When I created this blog, I promised more Torah than politics, but the election kind of got in the way. So now that the dust is beginning to settle, I expected to find something in Torah or our liturgy or some other issue of Jewish interest to chew on. But guess what? I looked in one and still found the other.
While the Torah reading of Dina is still 3 weeks away, I've been asked to chant it at my synagogue, so I started preparing this afternoon. After all the times I've read it and chanted it and taught it, I found something new there today that deserves noting.
To summarize: Jacob's daughter Dina wants to take a stroll in the town where her family has just settled, to see what's going on. The prince of the town, son of the ruler and apparently the real power in that family, sees her, "takes her and humbles her." Presumably, he rapes her. He takes her to his home and goes to her family with his father to demand her hand in marriage. Enraged that their sister has been defiled, the brothers plan their revenge. They say that their sister will not be given in marriage to anyone uncircumcised. Further, if the prince and his father want their families to intermarry, all the men of the town will have to be circumcised as well. Fine, say the men of the town. (And privately, the prince and his father make the circumcision attractive because it will be the way they will acquire the wealth Jacob and his sons have brought to town.)
The men are circumcised, and when they are weakened, Dina's brothers Shimon and Levi attack the town, killing all the men. They find their sister and take her home. Not a pretty story.
But here was the aha moment. Why did Shimon and Levi kill all the men in the town? Why not just exact their revenge on the rapist? The sons of Jacob despoiled the city because they had defiled their sister. (Gen. 34:27)
While it might be said that this is a desert style of vengeance - attack an entire city for the sin of one of its citizens - I think there's a much more profound lesson to be learned. In parashat Shoftim (in particular, Deuteronomy 21), we learn that if a corpse is found in a field between two cities, the elders of both cities must be brought to the field and attest to the fact that neither is responsible for the person's death. This is an important lesson about the nature of society and the role of leadership. It isn't necessary for the elders to ever have actually seen the individual - only to attest that their society was not one that would have let a stranger pass through without feeding and sheltering him. The elders take public responsibility for their cities. In the story of Dina, on the other hand, the people of the city seem to be held responsible for the actions of their prince.

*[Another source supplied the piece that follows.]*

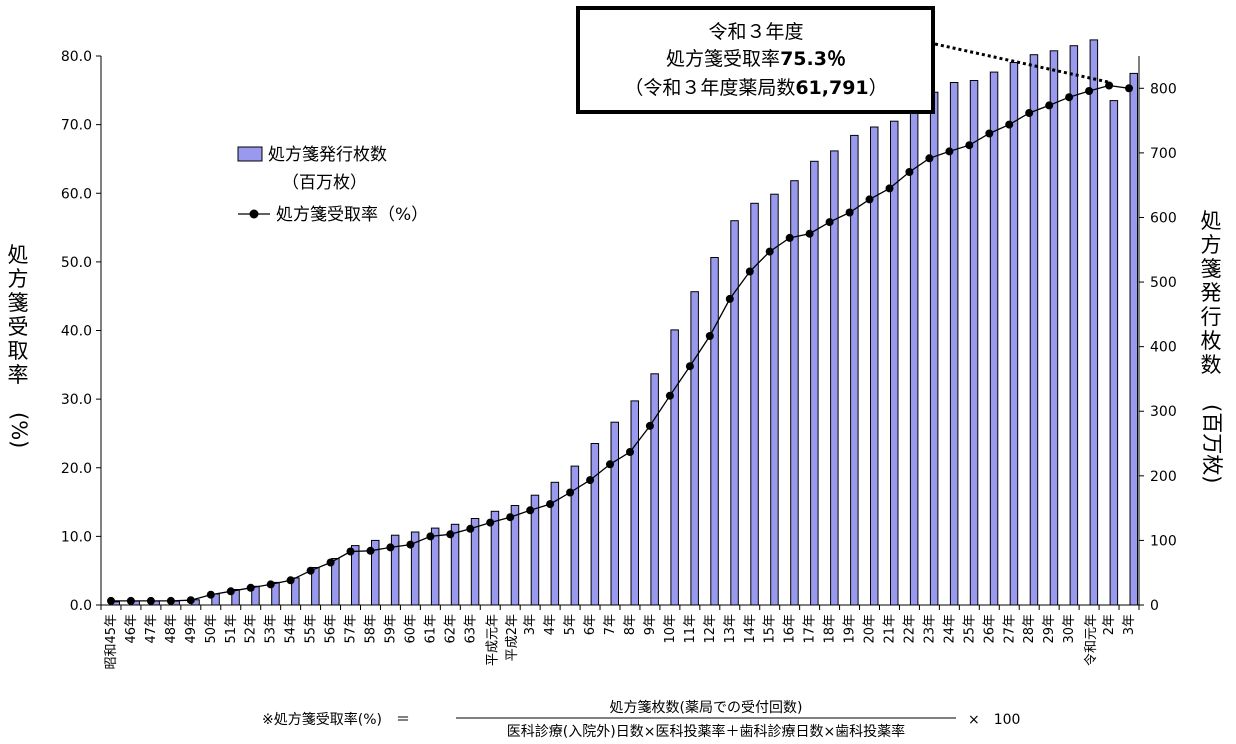 This screenshot has width=1236, height=744. I want to click on right-tick-label: 500, so click(1164, 283).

Here's the lesson, then. Neither citizenry nor leadership can pass the buck and say they are not responsible for a failure of government. If leadership leads, really leads, the society will be such that the most vulnerable will be safe. If this society does not function so that all are safe, it is the leadership that is at fault, whether they ever lay eyes on the homeless or the hungry (although, if they never see the vulnerable, how can they say they are fit to lead?).
On the other hand, if the citizens of a city or a state or a country allow their leaders to be lazy or careless or corrupt, they will also be held accountable. Because a citizenry gets the leadership it deserves.

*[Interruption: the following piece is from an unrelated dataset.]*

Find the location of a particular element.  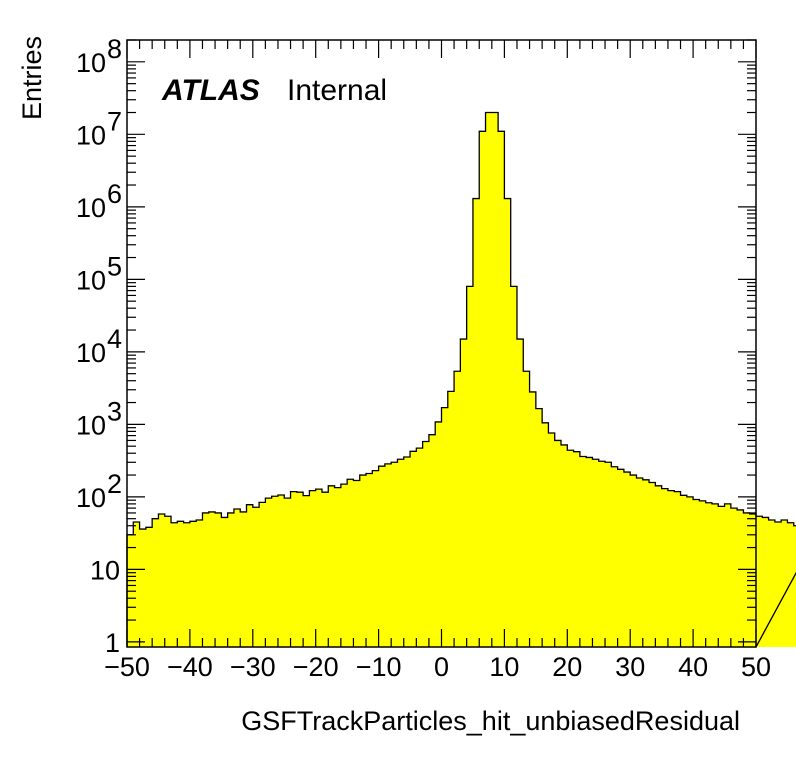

Government is thus a partnership, and sometimes we forget that. The people need to know its leaders are trustworthy and honest. The leadership needs to know its people will share in their vision. If leadership envisions a holy society and the people rebel, it's not the leaders who are at fault. But if the people demand a holy society and the leadership resists, the people have a responsibility to change leadership.
Who says there's no political wisdom in Torah?